AFTER being sustained for a certain period "in a time of famine" by the power of God, Elijah the prophet received the command, "Arise, get thee to Zarephath." He was assured that a woman there had been commanded to sustain him, but upon his arrival he found it necessary to prove the truth about supply for the woman and her family, as well as for himself. Later, Elijah was privileged to restore to life the woman's son, and in acknowledgment of this proof of the presence and power of immortal Life, the woman said, "Now by this I know that thou art a man of God, and that the word of the Lord in thy mouth is truth."

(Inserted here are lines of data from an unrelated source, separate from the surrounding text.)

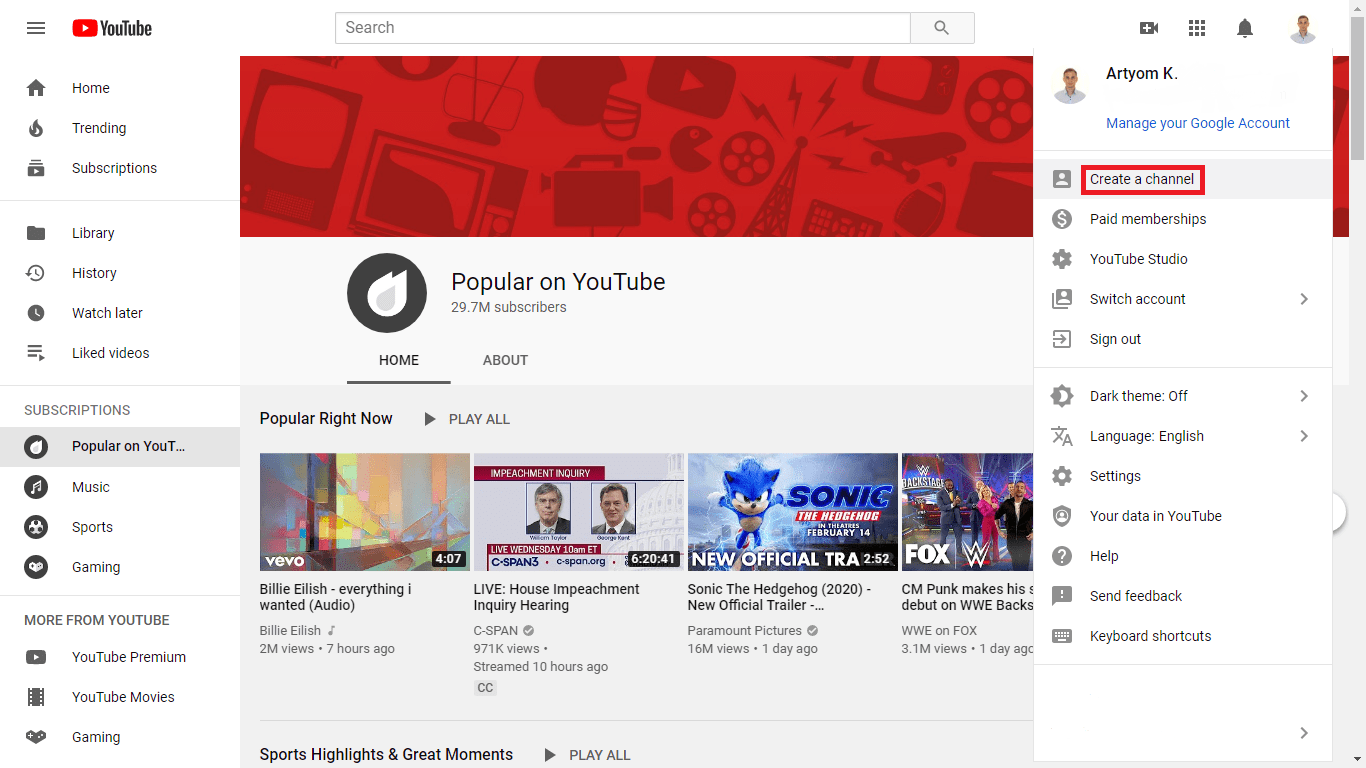Click the search magnifier button
The image size is (1366, 768).
click(941, 28)
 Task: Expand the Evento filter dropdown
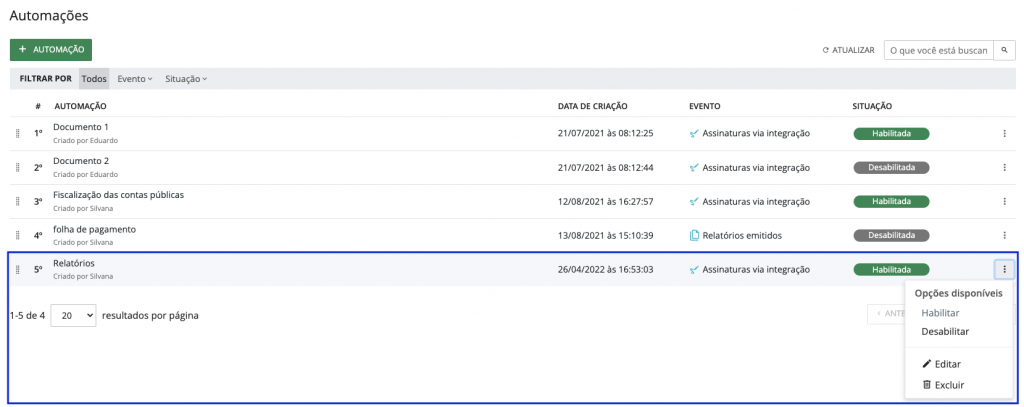(135, 79)
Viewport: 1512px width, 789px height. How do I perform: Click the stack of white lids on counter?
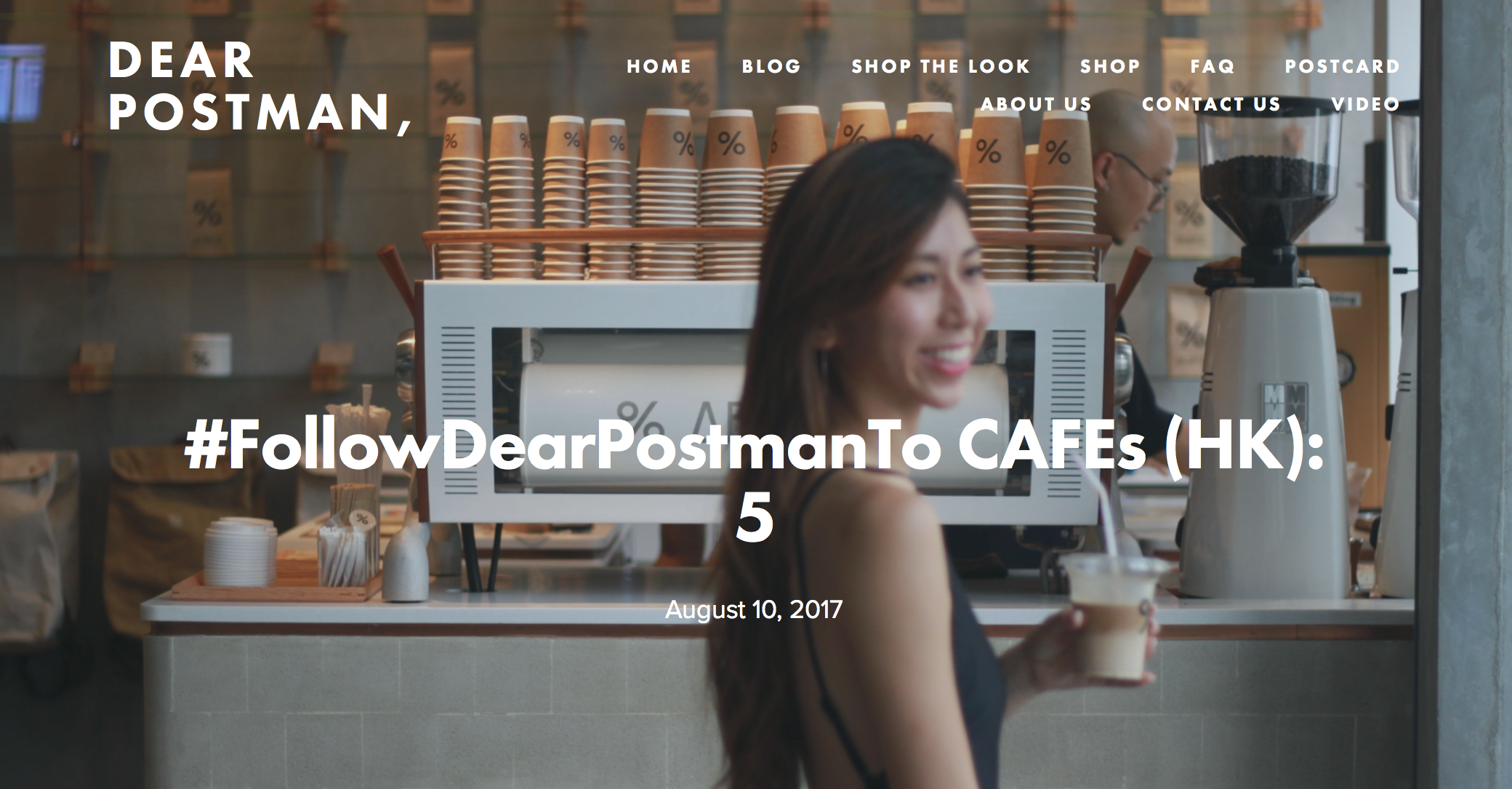239,551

In spite of these transcendent proofs of the power of God, infinite good, to heal disease and to meet the needs of mankind; in spite of the further proof of God's power when he confuted the prophets of Baal, Elijah came to the place, in his journey through the wilderness, where he sat under a juniper tree utterly discouraged and ready to listen to the suggestion that death would bring release. Nevertheless, through divine power he was provided with food and water. And the "angel of the Lord," or message from divine Love, touched his thought, in this hour of doubt, to enhearten and encourage him. Then, it is recorded, "he arose, and did eat and drink, and went in the strength of that meat forty days and forty nights unto Horeb the mount of God."
Many mortals, since the time of Elijah, have sunk beneath a "juniper tree," discouraged and ready, as was he, to give up the struggle—succumb to the suggestion of defeat—and yet have found, as did the prophet, that "man's extremity is God's opportunity."